● **Provided passage**:
Real-world evidence anonymization is the removal of patient identifiers from data drawn out of routine care. It supports GDPR Art. 89 research safeguards. anonym.plus runs offline and keeps the clinical signals usable.
When this applies
A team pulls a cohort from electronic records to study outcomes. The extract still carries names, full birth dates, and clinic codes.
How anonym.plus handles it
- Load the extract (CSV, XLSX, or DOCX) into anonym.plus.
- The tool scans structured fields and free-text notes.
- Local OCR reads any scanned chart page you attach.
- Confirm the flagged names, dates, and clinic identifiers.
- Replace each with a steady pseudonym across the file.
- Save the cleaned cohort locally with no upload.
What you need to provide
- The extract (CSV, XLSX, DOCX, or scan).
- An operator: Replace for pseudonyms, Redact to drop a field.
- Optional: a pseudonym map held apart for re-linking.
PHI entity types detected
| Category | anonym.plus entity type | Example |
|---|---|---|
| Names | PERSON | Hannah Weiss → [PATIENT_5] |
| Birth date | DATE_TIME | born 19/02/1947 → [BIRTH_YEAR] |
| Clinic | ORGANIZATION | Mitte GP Practice → [PROVIDER] |
| Location | LOCATION | Berlin 10115 → [REGION] |
| Local ID | MEDICAL_RECORD_NUMBER | chart 60112 → [CHART_ID] |
| Contact | PHONE_NUMBER | +49 30 555 0151 → [PHONE] |
Compliance achieved
- Supports the safeguards expected under GDPR Art. 89.
- Runs offline, so the tool itself needs no BAA.
- On-device AES-256-GCM protects the working copy.
- Reaches GDPR Recital 26 scope once no one can be identified.
Anonymize real-world evidence datasets offline — see plans & start free →
Limitations & cautions
Routine-care extracts are rich, so quasi-identifiers stack up fast. The tool removes direct identifiers and flags rare birth dates. A rare diagnosis with a small region can still re-identify someone, so test the combinations before you share.
Frequently asked questions
What is real-world evidence?
It is evidence about care and outcomes drawn from routine sources like electronic records or claims, not a controlled trial. Such extracts hold rich personal data that must be cleaned under Art. 89 safeguards.
Why are these files higher risk?
They carry many fields per person, so quasi-identifiers combine easily. Removing names is not enough; you must judge rare value combinations.
Does the clinical signal survive?
Yes. Diagnoses, drugs, and outcomes stay. Only direct identifiers are swapped, and you generalise rare values where needed.

● **Assignment**:
Copy the anonymization page from "It is evidence" to "values where needed.", changing "claims" to "billing data".

Data records
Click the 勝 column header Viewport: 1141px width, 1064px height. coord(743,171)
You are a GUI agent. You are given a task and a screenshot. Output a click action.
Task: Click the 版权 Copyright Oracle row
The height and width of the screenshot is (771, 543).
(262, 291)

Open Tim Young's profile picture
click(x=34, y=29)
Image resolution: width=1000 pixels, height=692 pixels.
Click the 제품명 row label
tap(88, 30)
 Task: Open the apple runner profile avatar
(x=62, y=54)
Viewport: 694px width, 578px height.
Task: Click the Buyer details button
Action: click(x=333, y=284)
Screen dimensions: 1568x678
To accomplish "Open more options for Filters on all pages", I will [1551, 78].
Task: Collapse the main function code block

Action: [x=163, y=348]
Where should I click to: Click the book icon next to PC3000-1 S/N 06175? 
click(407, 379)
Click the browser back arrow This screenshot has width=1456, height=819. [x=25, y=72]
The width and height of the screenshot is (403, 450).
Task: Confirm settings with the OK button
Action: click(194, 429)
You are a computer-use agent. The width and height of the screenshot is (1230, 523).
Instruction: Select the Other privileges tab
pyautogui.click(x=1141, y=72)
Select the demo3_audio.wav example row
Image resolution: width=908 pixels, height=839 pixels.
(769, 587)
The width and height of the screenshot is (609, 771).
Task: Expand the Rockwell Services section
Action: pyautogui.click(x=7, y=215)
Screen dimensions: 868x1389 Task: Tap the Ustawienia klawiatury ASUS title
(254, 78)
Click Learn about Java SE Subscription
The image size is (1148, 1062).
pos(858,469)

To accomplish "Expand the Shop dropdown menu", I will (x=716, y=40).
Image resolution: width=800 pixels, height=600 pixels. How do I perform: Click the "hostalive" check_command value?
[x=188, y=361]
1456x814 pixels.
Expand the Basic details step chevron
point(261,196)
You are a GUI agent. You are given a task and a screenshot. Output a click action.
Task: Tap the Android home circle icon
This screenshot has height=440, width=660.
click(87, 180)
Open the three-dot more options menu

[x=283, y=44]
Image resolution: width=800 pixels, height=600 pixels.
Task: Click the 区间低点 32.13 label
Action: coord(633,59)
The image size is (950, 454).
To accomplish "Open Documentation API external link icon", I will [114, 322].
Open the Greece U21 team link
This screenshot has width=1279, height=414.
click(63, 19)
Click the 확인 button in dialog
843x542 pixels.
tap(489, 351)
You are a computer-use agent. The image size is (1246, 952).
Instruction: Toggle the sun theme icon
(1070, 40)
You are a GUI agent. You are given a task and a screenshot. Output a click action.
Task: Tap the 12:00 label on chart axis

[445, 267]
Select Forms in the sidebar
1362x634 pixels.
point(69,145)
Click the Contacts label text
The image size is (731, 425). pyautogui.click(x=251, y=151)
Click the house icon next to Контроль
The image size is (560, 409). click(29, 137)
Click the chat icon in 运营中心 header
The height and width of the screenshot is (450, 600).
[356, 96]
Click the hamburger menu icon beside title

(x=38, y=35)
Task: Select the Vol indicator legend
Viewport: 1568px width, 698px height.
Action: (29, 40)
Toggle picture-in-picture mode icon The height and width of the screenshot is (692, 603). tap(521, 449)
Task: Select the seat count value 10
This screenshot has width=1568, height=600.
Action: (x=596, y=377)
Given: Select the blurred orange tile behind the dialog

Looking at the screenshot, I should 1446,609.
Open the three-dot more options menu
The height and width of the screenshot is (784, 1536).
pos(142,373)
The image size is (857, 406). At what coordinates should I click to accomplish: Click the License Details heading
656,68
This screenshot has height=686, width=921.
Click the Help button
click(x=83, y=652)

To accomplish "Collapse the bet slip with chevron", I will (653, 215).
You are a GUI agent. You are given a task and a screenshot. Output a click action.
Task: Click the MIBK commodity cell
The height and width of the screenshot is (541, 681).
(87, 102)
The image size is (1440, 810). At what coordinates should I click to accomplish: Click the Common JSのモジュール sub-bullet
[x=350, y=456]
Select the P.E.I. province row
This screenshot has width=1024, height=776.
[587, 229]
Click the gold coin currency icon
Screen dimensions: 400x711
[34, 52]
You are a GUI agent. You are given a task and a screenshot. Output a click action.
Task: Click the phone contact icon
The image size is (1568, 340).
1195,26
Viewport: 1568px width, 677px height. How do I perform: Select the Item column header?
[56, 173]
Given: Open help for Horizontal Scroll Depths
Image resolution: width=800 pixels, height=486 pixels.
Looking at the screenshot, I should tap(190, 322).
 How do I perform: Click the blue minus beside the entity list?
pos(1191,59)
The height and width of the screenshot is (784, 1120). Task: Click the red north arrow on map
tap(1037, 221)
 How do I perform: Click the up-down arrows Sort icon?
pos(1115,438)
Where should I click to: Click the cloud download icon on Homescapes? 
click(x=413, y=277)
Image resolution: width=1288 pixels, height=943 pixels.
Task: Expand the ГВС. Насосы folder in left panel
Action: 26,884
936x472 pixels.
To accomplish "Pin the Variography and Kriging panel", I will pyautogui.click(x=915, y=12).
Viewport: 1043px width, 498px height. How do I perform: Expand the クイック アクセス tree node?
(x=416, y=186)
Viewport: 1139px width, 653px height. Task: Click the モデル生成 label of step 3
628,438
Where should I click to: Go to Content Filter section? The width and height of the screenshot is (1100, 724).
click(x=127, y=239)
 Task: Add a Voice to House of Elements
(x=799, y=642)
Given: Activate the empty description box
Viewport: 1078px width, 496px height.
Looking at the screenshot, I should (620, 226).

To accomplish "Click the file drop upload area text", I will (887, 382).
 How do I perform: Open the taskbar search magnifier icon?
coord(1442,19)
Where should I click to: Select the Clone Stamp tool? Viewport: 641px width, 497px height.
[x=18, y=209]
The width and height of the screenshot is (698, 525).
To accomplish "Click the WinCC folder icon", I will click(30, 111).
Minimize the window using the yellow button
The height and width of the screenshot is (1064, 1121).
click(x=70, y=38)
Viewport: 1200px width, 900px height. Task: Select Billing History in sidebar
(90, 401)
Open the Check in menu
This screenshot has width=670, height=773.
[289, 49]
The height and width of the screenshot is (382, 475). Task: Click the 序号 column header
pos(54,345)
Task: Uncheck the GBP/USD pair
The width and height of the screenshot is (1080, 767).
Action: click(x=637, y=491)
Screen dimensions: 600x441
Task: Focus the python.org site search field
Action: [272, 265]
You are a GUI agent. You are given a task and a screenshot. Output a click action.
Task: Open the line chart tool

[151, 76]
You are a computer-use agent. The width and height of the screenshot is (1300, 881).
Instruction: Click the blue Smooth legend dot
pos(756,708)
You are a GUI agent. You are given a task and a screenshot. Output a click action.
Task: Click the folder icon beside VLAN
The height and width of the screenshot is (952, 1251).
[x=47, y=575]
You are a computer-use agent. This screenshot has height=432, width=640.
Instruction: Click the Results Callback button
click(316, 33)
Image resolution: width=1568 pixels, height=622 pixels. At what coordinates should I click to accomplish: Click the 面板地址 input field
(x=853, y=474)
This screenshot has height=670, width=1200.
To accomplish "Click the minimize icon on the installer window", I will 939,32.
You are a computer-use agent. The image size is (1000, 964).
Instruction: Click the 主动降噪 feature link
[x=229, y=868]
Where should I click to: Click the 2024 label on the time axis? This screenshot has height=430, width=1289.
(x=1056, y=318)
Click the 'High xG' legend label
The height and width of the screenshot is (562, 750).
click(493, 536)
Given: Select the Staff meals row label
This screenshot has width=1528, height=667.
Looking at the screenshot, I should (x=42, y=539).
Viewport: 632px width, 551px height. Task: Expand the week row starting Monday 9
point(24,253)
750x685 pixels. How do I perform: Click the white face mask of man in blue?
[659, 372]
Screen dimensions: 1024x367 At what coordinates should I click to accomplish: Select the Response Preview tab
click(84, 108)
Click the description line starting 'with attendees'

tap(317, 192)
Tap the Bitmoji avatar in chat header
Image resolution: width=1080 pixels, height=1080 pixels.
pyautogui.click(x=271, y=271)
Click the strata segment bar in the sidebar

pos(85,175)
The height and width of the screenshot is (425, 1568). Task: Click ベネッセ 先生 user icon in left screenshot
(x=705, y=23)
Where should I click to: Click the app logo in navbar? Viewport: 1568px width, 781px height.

● **Solution below**:
It is evidence about care and outcomes drawn from routine sources like electronic records or billing data, not a controlled trial. Such extracts hold rich personal data that must be cleaned under Art. 89 safeguards.
Why are these files higher risk?
They carry many fields per person, so quasi-identifiers combine easily. Removing names is not enough; you must judge rare value combinations.
Does the clinical signal survive?
Yes. Diagnoses, drugs, and outcomes stay. Only direct identifiers are swapped, and you generalise rare values where needed.